• _Task item_
Without any omission, reproduce the records that follow.

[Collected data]
────────────────────────────────────────
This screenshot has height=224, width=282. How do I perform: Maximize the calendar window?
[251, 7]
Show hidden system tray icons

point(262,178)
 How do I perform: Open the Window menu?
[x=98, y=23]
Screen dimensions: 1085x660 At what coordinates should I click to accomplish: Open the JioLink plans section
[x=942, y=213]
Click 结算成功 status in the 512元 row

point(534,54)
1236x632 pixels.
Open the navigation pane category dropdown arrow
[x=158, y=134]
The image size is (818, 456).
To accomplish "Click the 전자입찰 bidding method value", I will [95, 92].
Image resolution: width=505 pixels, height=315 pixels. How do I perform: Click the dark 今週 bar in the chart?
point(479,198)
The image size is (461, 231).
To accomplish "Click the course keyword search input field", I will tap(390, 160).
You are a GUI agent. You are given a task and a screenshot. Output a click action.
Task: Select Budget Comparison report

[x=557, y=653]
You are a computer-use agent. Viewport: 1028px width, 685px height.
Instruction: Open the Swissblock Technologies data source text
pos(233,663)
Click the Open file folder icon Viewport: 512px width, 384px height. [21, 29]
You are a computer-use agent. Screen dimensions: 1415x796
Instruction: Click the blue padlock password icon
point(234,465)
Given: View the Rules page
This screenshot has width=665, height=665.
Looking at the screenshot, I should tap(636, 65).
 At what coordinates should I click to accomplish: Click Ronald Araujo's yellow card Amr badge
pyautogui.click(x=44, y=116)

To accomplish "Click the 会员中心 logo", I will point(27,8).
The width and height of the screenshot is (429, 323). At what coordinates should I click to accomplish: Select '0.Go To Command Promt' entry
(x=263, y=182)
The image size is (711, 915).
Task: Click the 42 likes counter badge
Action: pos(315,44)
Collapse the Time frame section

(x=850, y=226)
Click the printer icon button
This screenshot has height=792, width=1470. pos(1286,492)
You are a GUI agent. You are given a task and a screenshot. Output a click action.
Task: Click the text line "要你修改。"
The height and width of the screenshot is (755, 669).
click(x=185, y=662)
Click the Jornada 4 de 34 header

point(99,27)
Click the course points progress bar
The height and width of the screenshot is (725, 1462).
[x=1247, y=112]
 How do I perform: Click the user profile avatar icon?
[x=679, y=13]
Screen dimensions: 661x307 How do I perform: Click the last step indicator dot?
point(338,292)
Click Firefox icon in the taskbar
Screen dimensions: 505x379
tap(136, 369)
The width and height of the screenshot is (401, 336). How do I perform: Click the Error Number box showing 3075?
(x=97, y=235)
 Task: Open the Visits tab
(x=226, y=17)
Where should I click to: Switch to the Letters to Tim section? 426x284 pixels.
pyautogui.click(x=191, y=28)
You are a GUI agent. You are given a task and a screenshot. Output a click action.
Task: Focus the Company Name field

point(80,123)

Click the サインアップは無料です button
────────────────────────────────────────
• _Answer to the problem_
This screenshot has height=224, width=282. How do I perform: Maximize the calendar window?
[251, 7]
Show hidden system tray icons

point(262,178)
 How do I perform: Open the Window menu?
[x=98, y=23]
Screen dimensions: 1085x660 At what coordinates should I click to accomplish: Open the JioLink plans section
[x=942, y=213]
Click 结算成功 status in the 512元 row

point(534,54)
1236x632 pixels.
Open the navigation pane category dropdown arrow
[x=158, y=134]
The image size is (818, 456).
To accomplish "Click the 전자입찰 bidding method value", I will [95, 92].
Image resolution: width=505 pixels, height=315 pixels. How do I perform: Click the dark 今週 bar in the chart?
point(479,198)
The image size is (461, 231).
To accomplish "Click the course keyword search input field", I will tap(390, 160).
You are a GUI agent. You are given a task and a screenshot. Output a click action.
Task: Select Budget Comparison report

[x=557, y=653]
You are a computer-use agent. Viewport: 1028px width, 685px height.
Instruction: Open the Swissblock Technologies data source text
pos(233,663)
Click the Open file folder icon Viewport: 512px width, 384px height. [21, 29]
You are a computer-use agent. Screen dimensions: 1415x796
Instruction: Click the blue padlock password icon
point(234,465)
Given: View the Rules page
This screenshot has width=665, height=665.
Looking at the screenshot, I should tap(636, 65).
 At what coordinates should I click to accomplish: Click Ronald Araujo's yellow card Amr badge
pyautogui.click(x=44, y=116)

To accomplish "Click the 会员中心 logo", I will point(27,8).
The width and height of the screenshot is (429, 323). At what coordinates should I click to accomplish: Select '0.Go To Command Promt' entry
(x=263, y=182)
The image size is (711, 915).
Task: Click the 42 likes counter badge
Action: pos(315,44)
Collapse the Time frame section

(x=850, y=226)
Click the printer icon button
This screenshot has height=792, width=1470. pos(1286,492)
You are a GUI agent. You are given a task and a screenshot. Output a click action.
Task: Click the text line "要你修改。"
The height and width of the screenshot is (755, 669).
click(x=185, y=662)
Click the Jornada 4 de 34 header

point(99,27)
Click the course points progress bar
The height and width of the screenshot is (725, 1462).
[x=1247, y=112]
 How do I perform: Click the user profile avatar icon?
[x=679, y=13]
Screen dimensions: 661x307 How do I perform: Click the last step indicator dot?
point(338,292)
Click Firefox icon in the taskbar
Screen dimensions: 505x379
tap(136, 369)
The width and height of the screenshot is (401, 336). How do I perform: Click the Error Number box showing 3075?
(x=97, y=235)
 Task: Open the Visits tab
(x=226, y=17)
Where should I click to: Switch to the Letters to Tim section? 426x284 pixels.
pyautogui.click(x=191, y=28)
You are a GUI agent. You are given a task and a screenshot. Output a click action.
Task: Focus the Company Name field

point(80,123)

Click the サインアップは無料です button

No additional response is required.